ON "60 MINUTES": DOCTOR WHOSE MEDICAL COLLEAGUES ARE COMING DOWN WITH THE VIRUS BEGS PUBLIC TO "STAY HOME, NEW YORK CITY IS ON FIRE"
An overworked New York City trauma surgeon implores the public to stay home to slow the virus that's sickening and killing New Yorkers and pulling health care workers off the front lines just when they are needed most. Dr. Sheldon Teperman, in charge of four packed ICU units filled with COVID-19 patients at Jacobi Medical Center, speaks to Bill Whitaker for a report on the next edition of 60 MINUTES, Sunday, April 12 (7:00-8:00 PM, ET/PT) on the CBS Television Network.
Teperman is chief trauma surgeon at Jacobi in the Bronx, an area with one of the highest death rates per citizen anywhere. He works 16-hour days. He lives with constant death as the virus infects New Yorkers, his own staff, and family. "People need to stay home. New York City is on fire... Our neighbors are dying. Health care workers are being affected," he tells Whitaker. "My boss, my second in command, my nephew, my senior nurse, second senior nurse."
Kelley Cabrera, an emergency nurse at Jacobi, has spoken out about a shortage of protective gear she feels is contributing to her colleagues' sickness and deaths.
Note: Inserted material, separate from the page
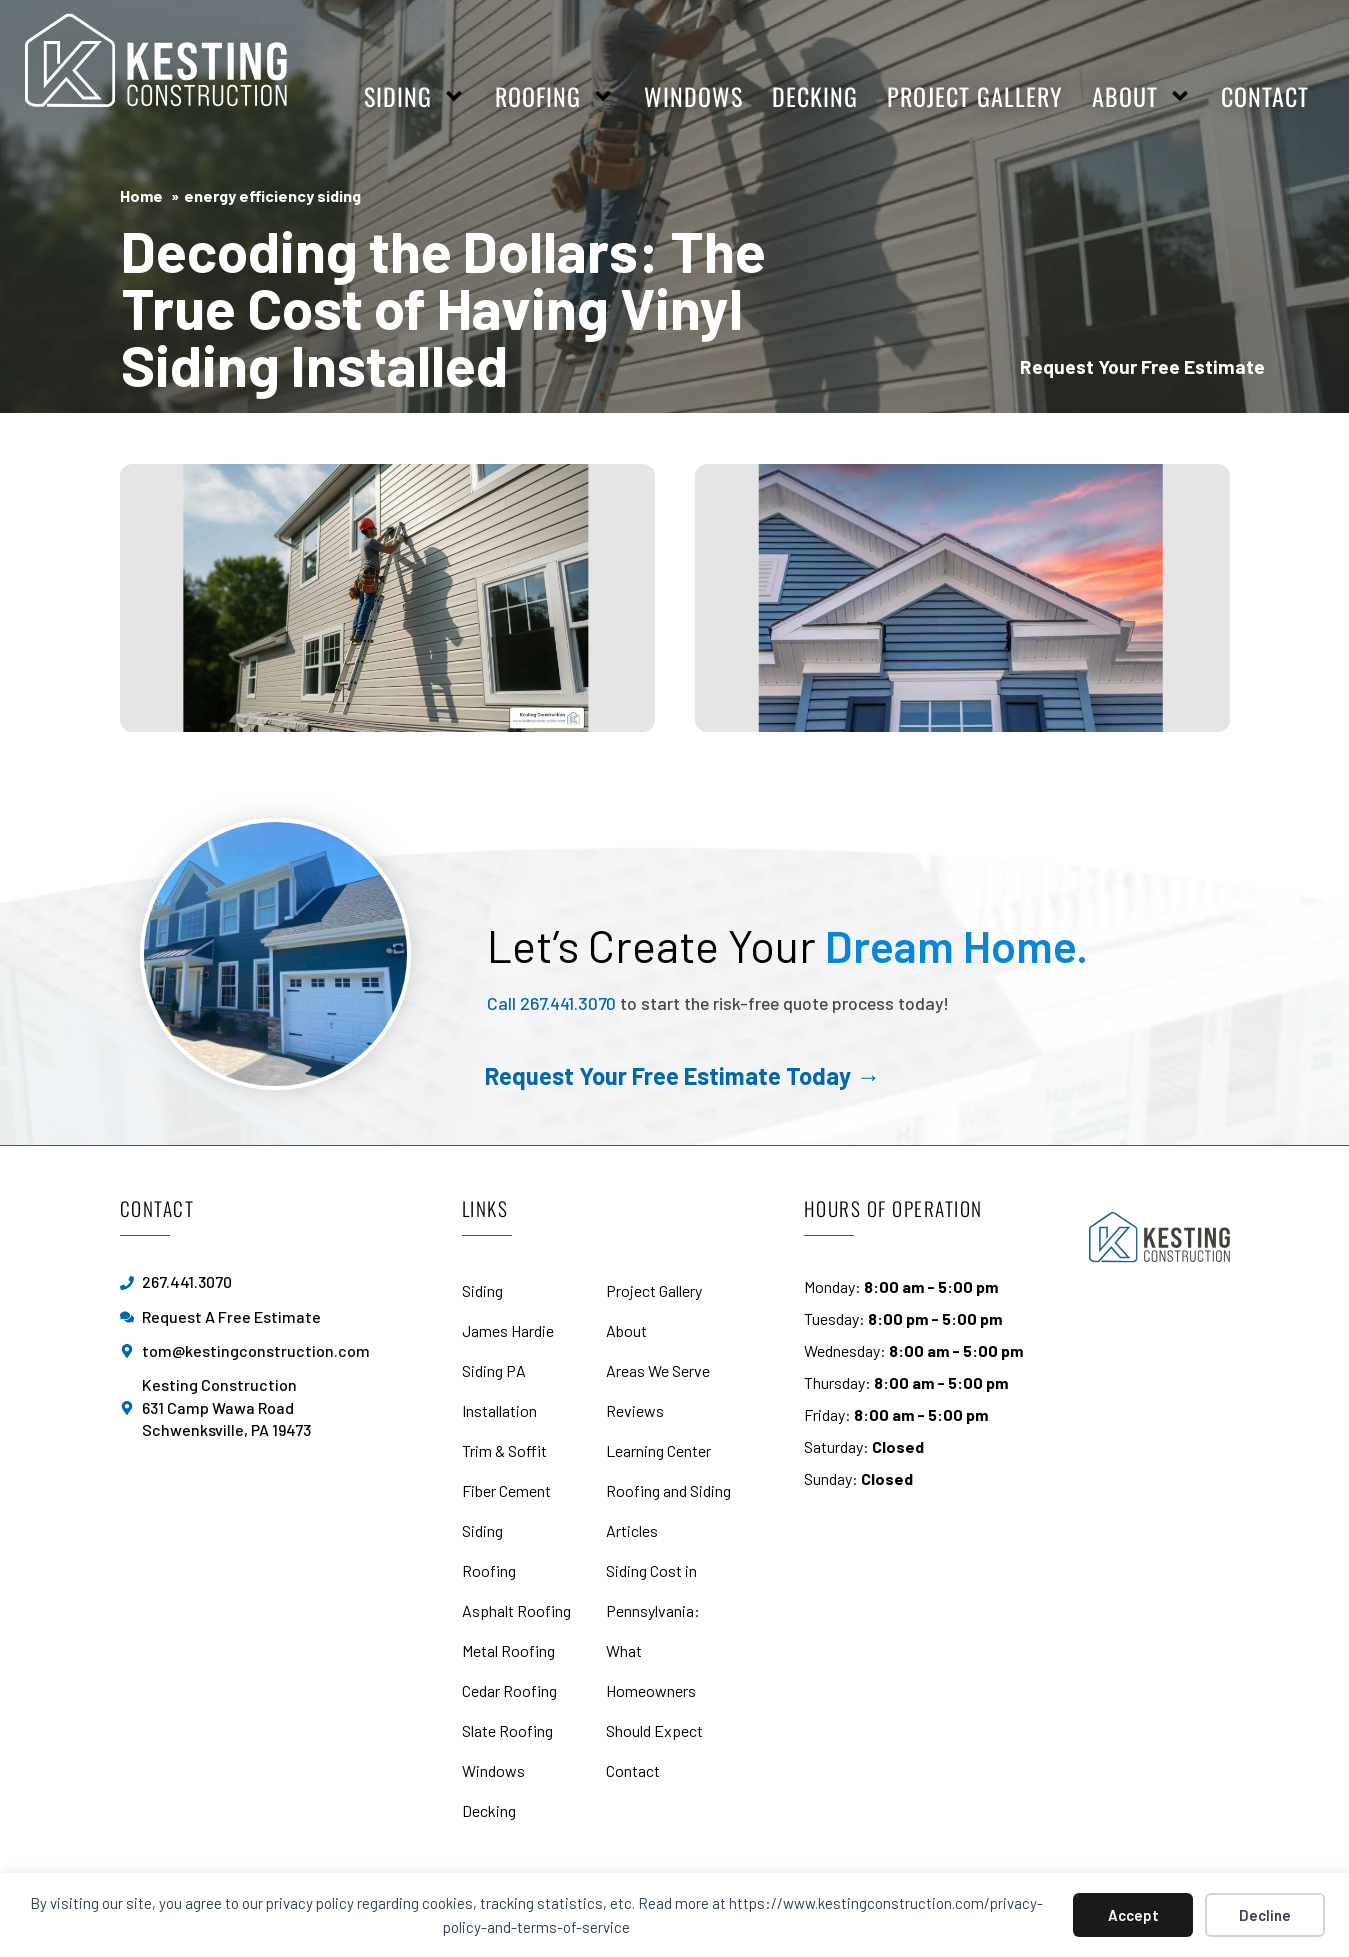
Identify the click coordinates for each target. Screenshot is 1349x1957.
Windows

One of her fellow nurses has died, another was put on life support, and an emergency room doctor is now a patient in the hospital's ICU. "Every healthcare worker infection, every healthcare worker death is preventable," she says.
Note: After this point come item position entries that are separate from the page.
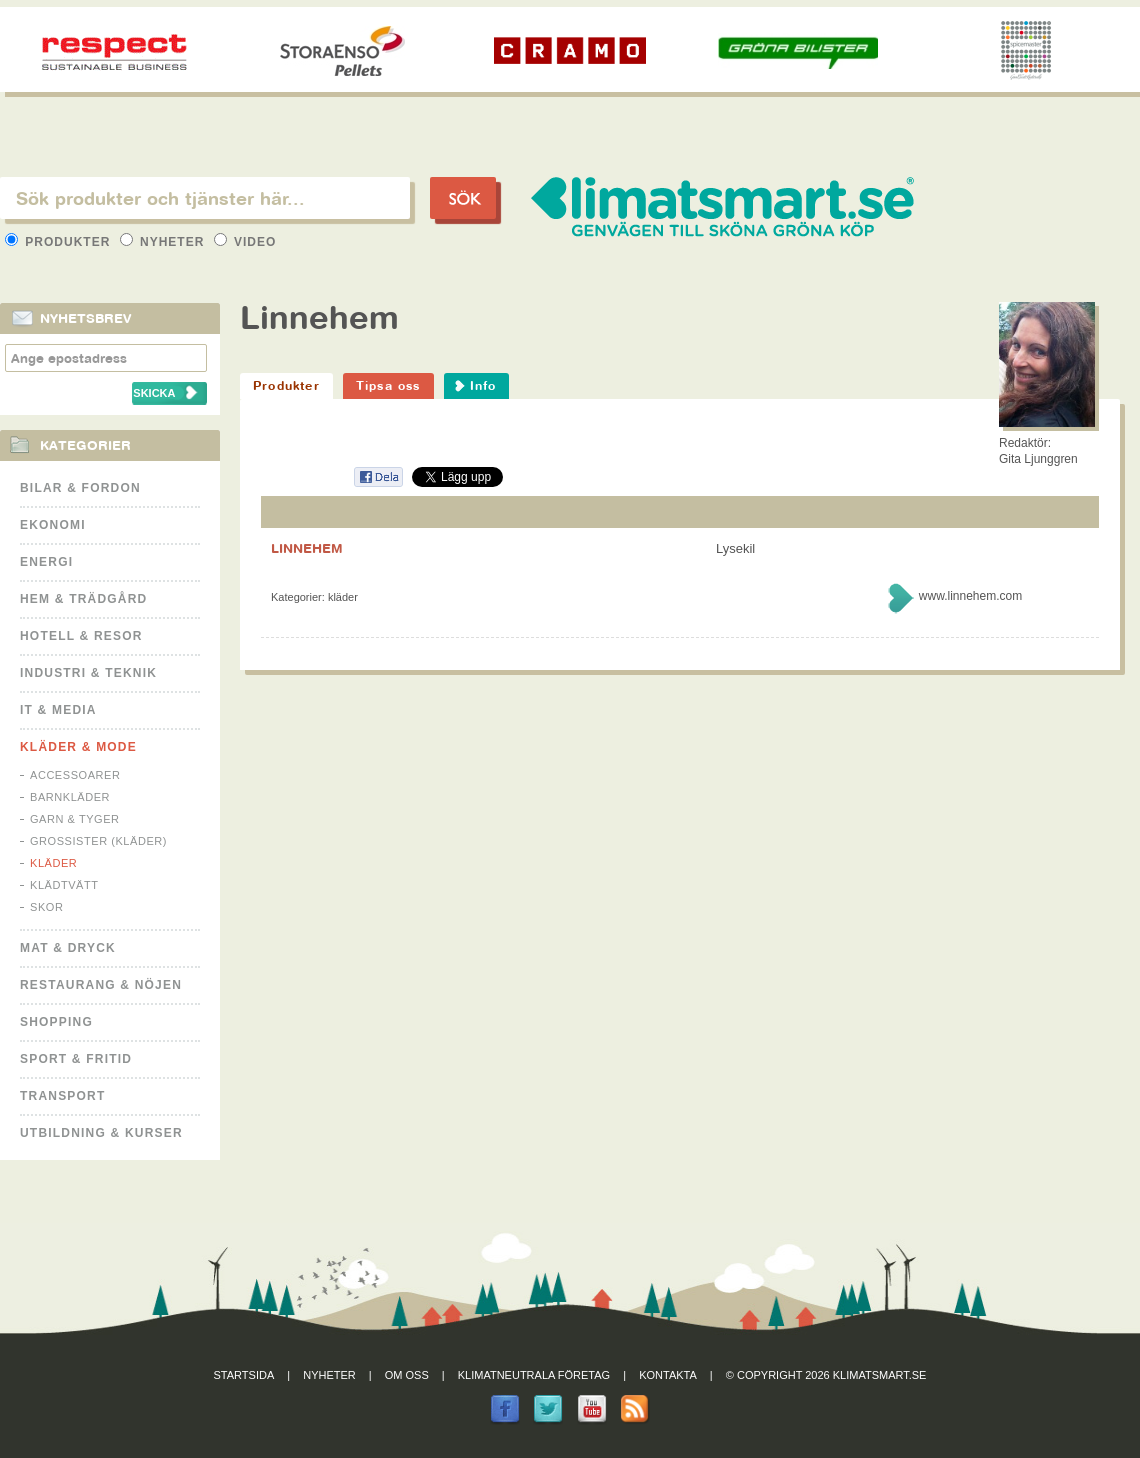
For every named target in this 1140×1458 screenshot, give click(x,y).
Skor (46, 907)
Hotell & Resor (81, 636)
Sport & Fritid (76, 1059)
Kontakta (668, 1375)
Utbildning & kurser (101, 1133)
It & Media (58, 710)
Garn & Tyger (75, 819)
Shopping (56, 1022)
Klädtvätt (64, 885)
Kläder (53, 863)
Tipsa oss (388, 385)
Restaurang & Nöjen (101, 985)
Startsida (244, 1375)
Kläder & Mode (78, 747)
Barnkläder (70, 797)
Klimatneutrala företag (534, 1375)
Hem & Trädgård (83, 599)
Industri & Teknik (88, 673)
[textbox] (205, 198)
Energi (46, 562)
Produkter (60, 242)
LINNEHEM (307, 548)
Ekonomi (53, 525)
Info (483, 385)
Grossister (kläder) (98, 841)
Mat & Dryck (68, 948)
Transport (62, 1096)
Cabrera tells Whitaker the shortage of gear has forced practices she would have been reprimanded for before the pandemic. "We're wearing stuff that is, it's dirty. The fact that we're given a mask to wear for five days, it's wrong."
She fears the virus, but she says she is more afraid for her patients. "If we don't go, who's going to take care of these patients... A lot of us are speaking out, because we realize that this problem is so much bigger than our individual hospitals. This is... a systematic failure."
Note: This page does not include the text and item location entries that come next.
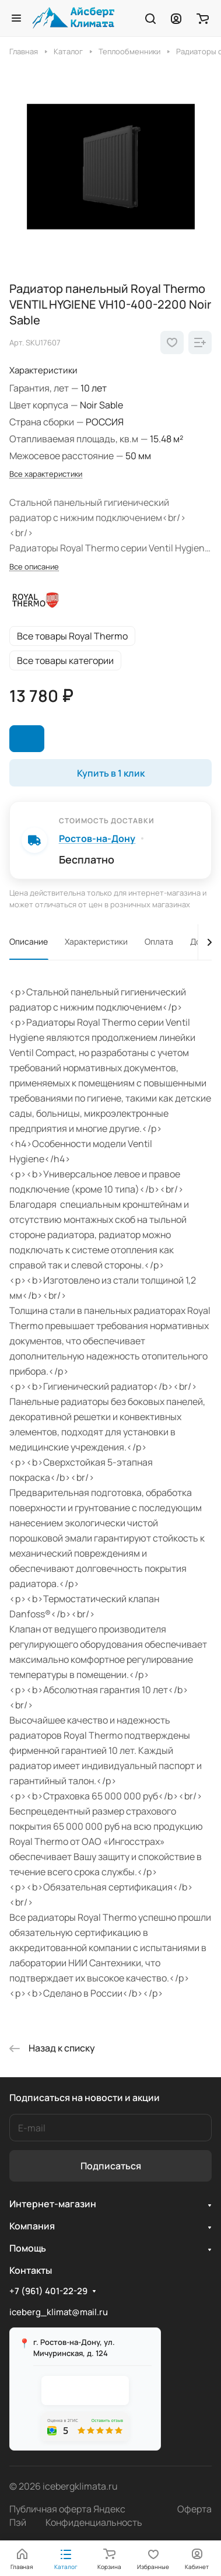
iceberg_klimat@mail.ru (58, 2312)
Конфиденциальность (93, 2522)
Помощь (27, 2248)
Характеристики (96, 941)
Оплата (159, 941)
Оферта (194, 2508)
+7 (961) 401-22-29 (48, 2291)
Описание (28, 941)
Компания (32, 2226)
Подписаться (110, 2165)
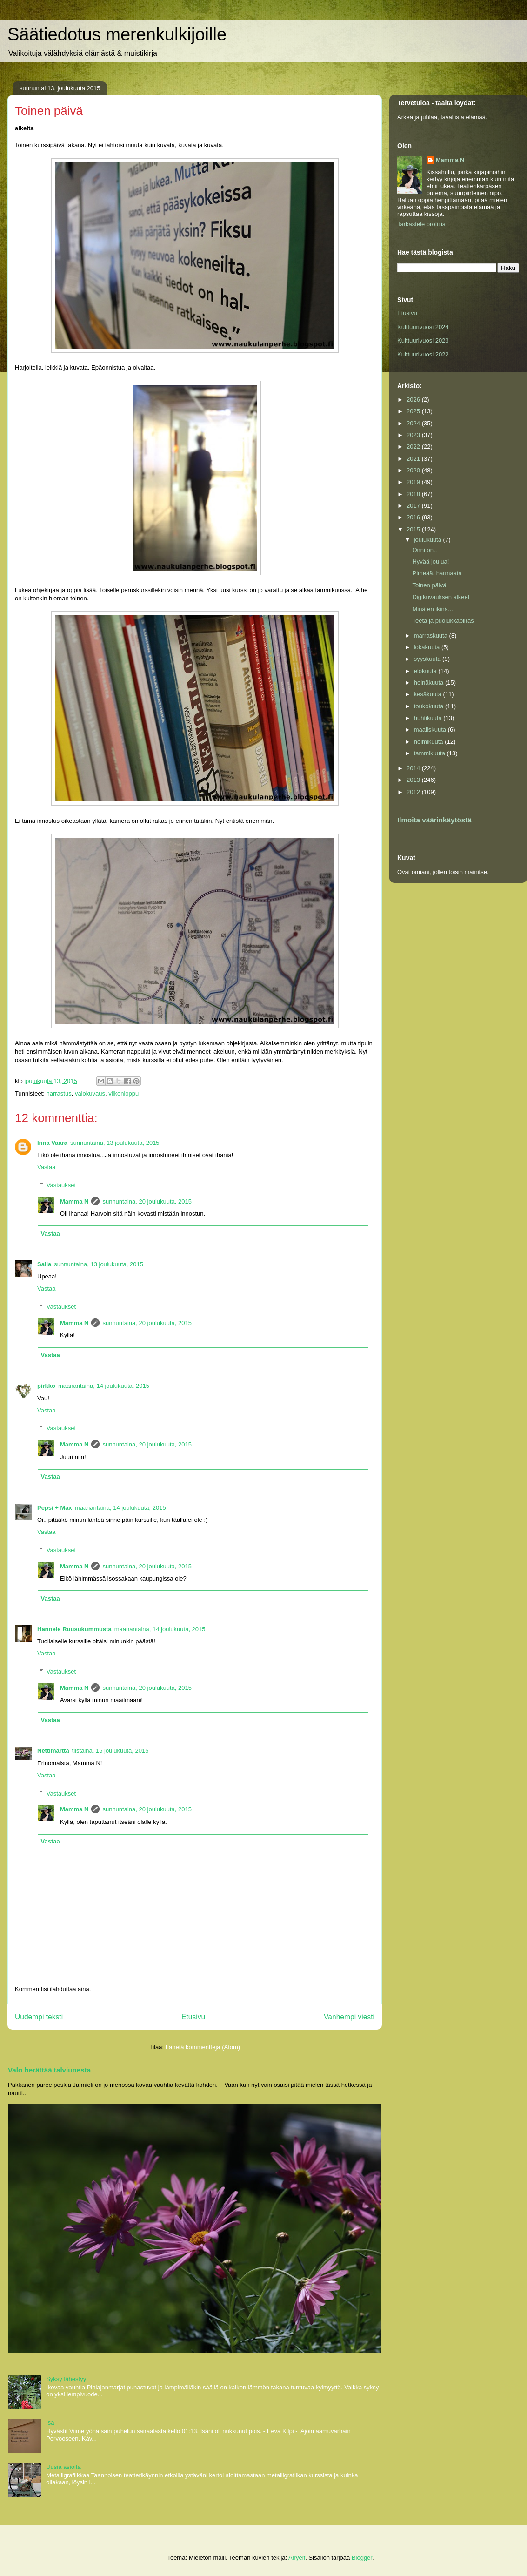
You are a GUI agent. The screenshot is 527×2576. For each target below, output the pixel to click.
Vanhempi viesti (349, 2017)
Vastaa (46, 1167)
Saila (44, 1264)
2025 (414, 411)
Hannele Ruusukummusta (74, 1629)
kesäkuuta (428, 694)
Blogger (362, 2557)
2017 (414, 505)
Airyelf (296, 2557)
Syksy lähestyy (66, 2378)
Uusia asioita (63, 2466)
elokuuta (426, 670)
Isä (50, 2422)
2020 (414, 470)
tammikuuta (430, 753)
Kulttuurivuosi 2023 (423, 340)
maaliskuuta (431, 729)
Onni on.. (424, 549)
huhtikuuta (429, 717)
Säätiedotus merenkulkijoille (117, 34)
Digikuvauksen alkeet (440, 596)
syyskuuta (428, 658)
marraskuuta (431, 635)
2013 (414, 779)
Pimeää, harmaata (436, 573)
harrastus (58, 1093)
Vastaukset (61, 1185)
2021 (414, 458)
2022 (414, 446)
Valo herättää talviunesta (49, 2070)
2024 (414, 423)
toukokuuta (429, 706)
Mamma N (74, 1201)
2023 (414, 434)
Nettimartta (53, 1750)
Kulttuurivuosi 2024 (423, 326)
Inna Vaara (52, 1142)
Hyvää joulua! (430, 561)
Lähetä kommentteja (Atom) (203, 2047)
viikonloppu (123, 1093)
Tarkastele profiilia (421, 224)
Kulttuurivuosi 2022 (423, 354)
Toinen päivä (429, 585)
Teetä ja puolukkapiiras (443, 620)
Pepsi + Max (54, 1507)
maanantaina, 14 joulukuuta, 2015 (103, 1385)
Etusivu (193, 2017)
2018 (414, 494)
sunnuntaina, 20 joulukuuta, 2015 (147, 1201)
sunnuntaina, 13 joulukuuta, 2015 (115, 1142)
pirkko (46, 1385)
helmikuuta (429, 741)
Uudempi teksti (39, 2017)
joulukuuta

Cabrera points to images in other countries showing health care workers who are much better protected. "It makes sense that we're getting infected. How could we expect not to?"
Whitaker brings the exhausted medical workers' concerns about getting the personal protective equipment they so desperately need to the man in charge of the Defense Production Act, White House trade advisor Peter Navarro. "No apologies here from this administration," he tells Whitaker. "We are, we are doing better and more than any other president could've done...We're moving in Trump time, which is to say as swiftly as possible."